| Raw data |

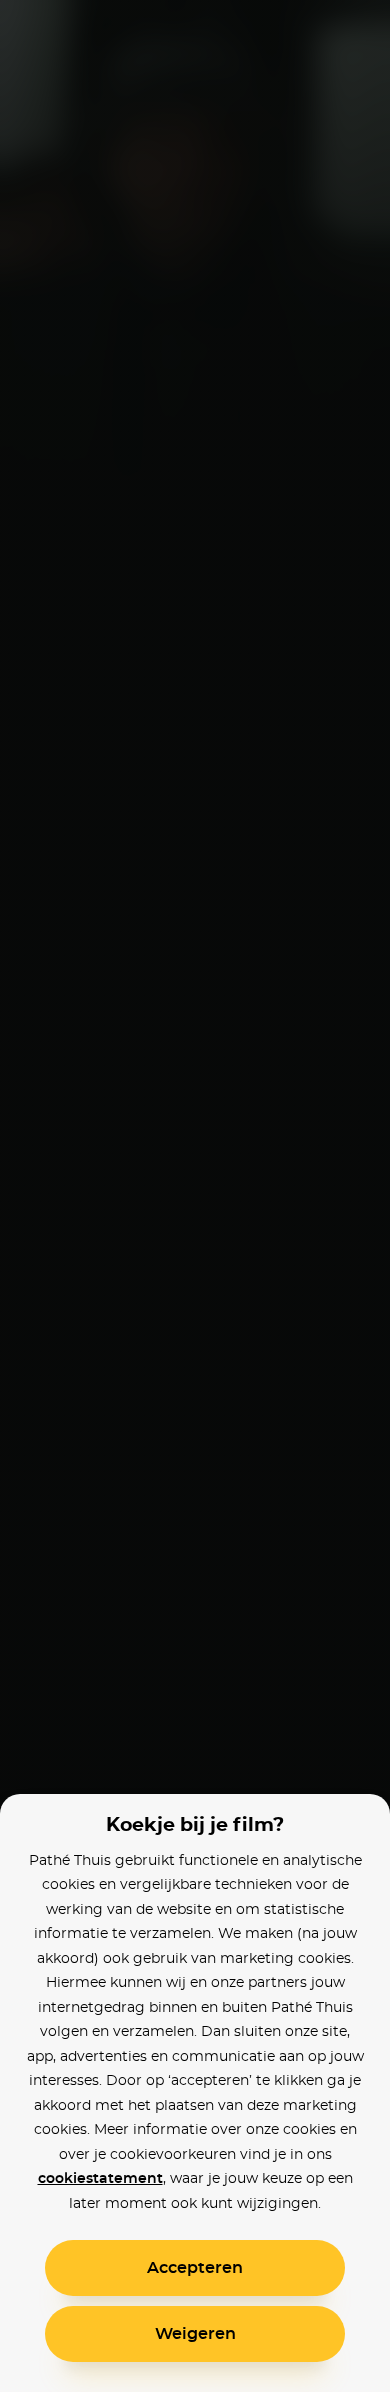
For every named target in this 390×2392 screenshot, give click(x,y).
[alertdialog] (195, 1196)
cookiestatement (100, 2179)
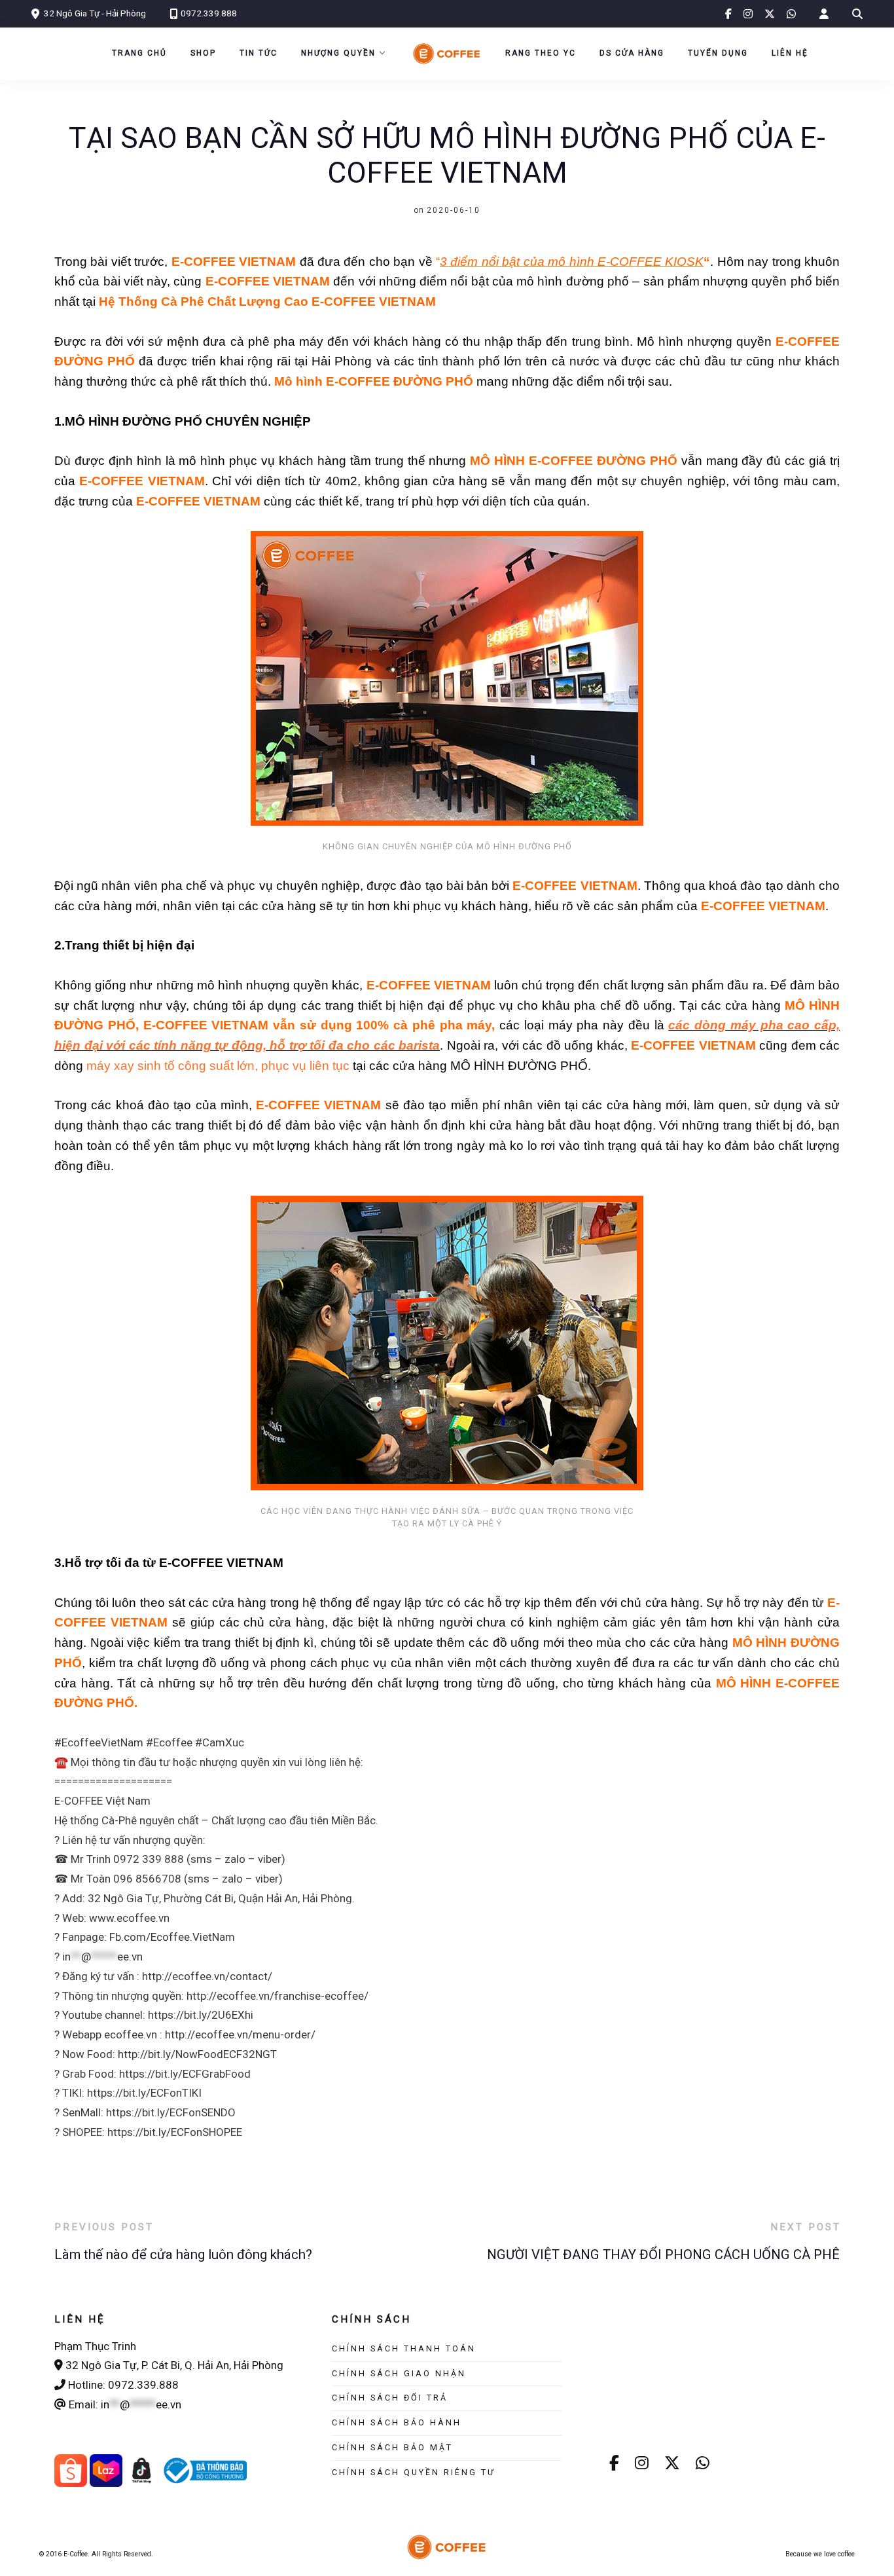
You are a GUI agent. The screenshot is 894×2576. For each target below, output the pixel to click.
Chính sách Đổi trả (390, 2397)
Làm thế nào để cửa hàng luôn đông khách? (183, 2254)
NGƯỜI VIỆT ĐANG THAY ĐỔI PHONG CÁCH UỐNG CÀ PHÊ (663, 2254)
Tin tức (258, 53)
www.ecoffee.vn (129, 1917)
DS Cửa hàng (631, 53)
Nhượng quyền (338, 53)
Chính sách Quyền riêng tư (413, 2472)
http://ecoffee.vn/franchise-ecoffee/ (277, 1995)
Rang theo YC (540, 53)
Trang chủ (139, 53)
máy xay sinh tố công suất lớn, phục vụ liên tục (217, 1066)
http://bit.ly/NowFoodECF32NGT (197, 2054)
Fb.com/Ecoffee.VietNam (172, 1936)
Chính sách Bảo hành (396, 2422)
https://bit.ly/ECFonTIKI (144, 2092)
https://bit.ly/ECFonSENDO (171, 2112)
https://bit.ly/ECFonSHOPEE (174, 2132)
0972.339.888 (209, 13)
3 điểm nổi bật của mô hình (519, 261)
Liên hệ (790, 53)
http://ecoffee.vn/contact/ (207, 1976)
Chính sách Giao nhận (399, 2373)
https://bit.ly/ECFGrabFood (185, 2073)
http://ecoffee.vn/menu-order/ (240, 2034)
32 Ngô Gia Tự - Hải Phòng (95, 13)
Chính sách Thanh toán (404, 2348)
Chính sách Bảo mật (392, 2447)
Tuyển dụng (718, 53)
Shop (203, 53)
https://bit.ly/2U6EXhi (200, 2014)
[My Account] (824, 14)
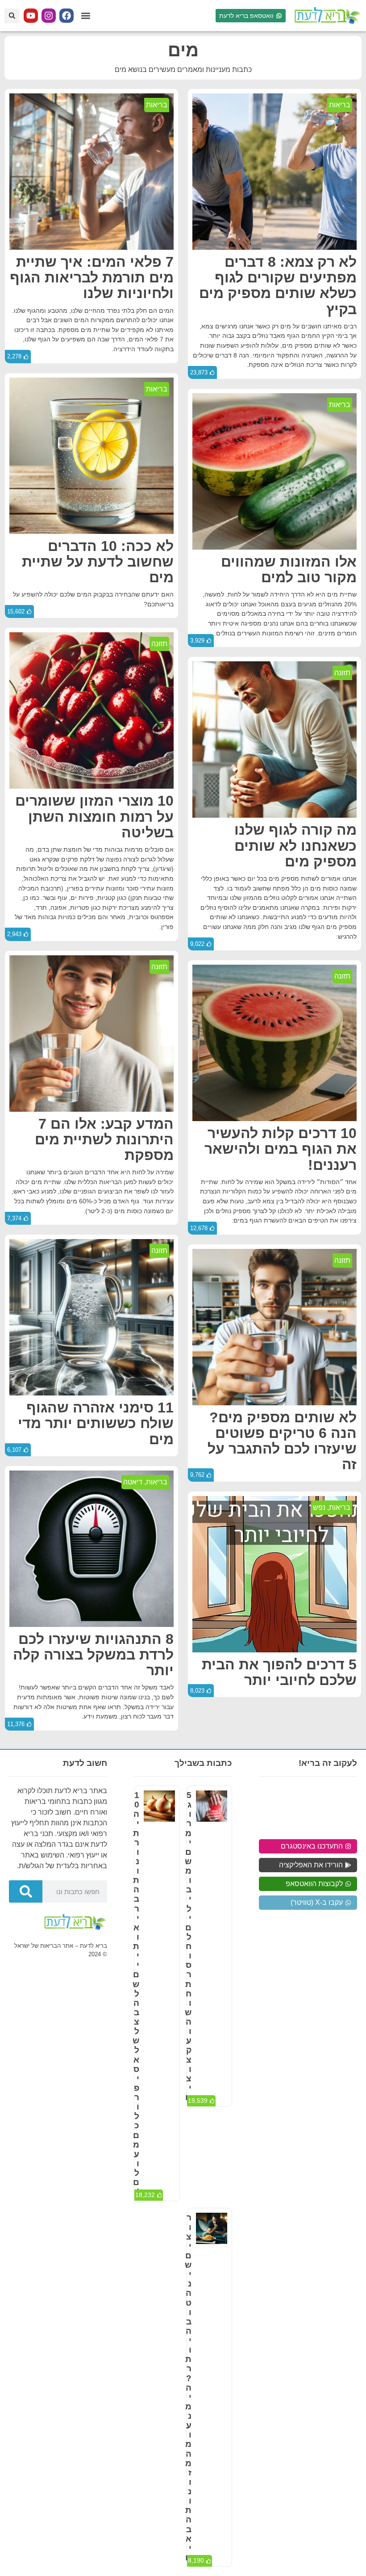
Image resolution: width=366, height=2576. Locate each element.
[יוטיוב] (31, 15)
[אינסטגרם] (49, 15)
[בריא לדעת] (326, 15)
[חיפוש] (25, 1891)
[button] (85, 15)
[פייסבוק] (66, 15)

| Your assignment |
Although the records contain pictures, the output must hold only their exact wording.

| Reply |
For every named target in this 390×2392 screenshot, give click(x,y).
[alertdialog] (195, 1196)
cookiestatement (100, 2179)
You are a GUI agent. The screenshot is 894×2576. For each target below, output the pixel to click.
Chính sách Đổi trả (390, 2397)
Làm thế nào để cửa hàng luôn đông khách? (183, 2254)
NGƯỜI VIỆT ĐANG THAY ĐỔI PHONG CÁCH UỐNG CÀ PHÊ (663, 2254)
Tin tức (258, 53)
www.ecoffee.vn (129, 1917)
DS Cửa hàng (631, 53)
Nhượng quyền (338, 53)
Chính sách Quyền riêng tư (413, 2472)
http://ecoffee.vn/franchise-ecoffee/ (277, 1995)
Rang theo YC (540, 53)
Trang chủ (139, 53)
máy xay sinh tố công suất lớn, phục vụ liên tục (217, 1066)
http://bit.ly/NowFoodECF32NGT (197, 2054)
Fb.com/Ecoffee.VietNam (172, 1936)
Chính sách Bảo hành (396, 2422)
https://bit.ly/ECFonTIKI (144, 2092)
https://bit.ly/ECFonSENDO (171, 2112)
https://bit.ly/ECFonSHOPEE (174, 2132)
0972.339.888 (209, 13)
3 điểm nổi bật của mô hình (519, 261)
Liên hệ (790, 53)
http://ecoffee.vn/contact/ (207, 1976)
Chính sách Giao nhận (399, 2373)
https://bit.ly/ECFGrabFood (185, 2073)
http://ecoffee.vn/menu-order/ (240, 2034)
32 Ngô Gia Tự - Hải Phòng (95, 13)
Chính sách Thanh toán (404, 2348)
Chính sách Bảo mật (392, 2447)
Tuyển dụng (718, 53)
Shop (203, 53)
https://bit.ly/2U6EXhi (200, 2014)
[My Account] (824, 14)
Image resolution: width=366, height=2576. Locate each element.
[יוטיוב] (31, 15)
[אינסטגרם] (49, 15)
[בריא לדעת] (326, 15)
[חיפוש] (25, 1891)
[button] (85, 15)
[פייסבוק] (66, 15)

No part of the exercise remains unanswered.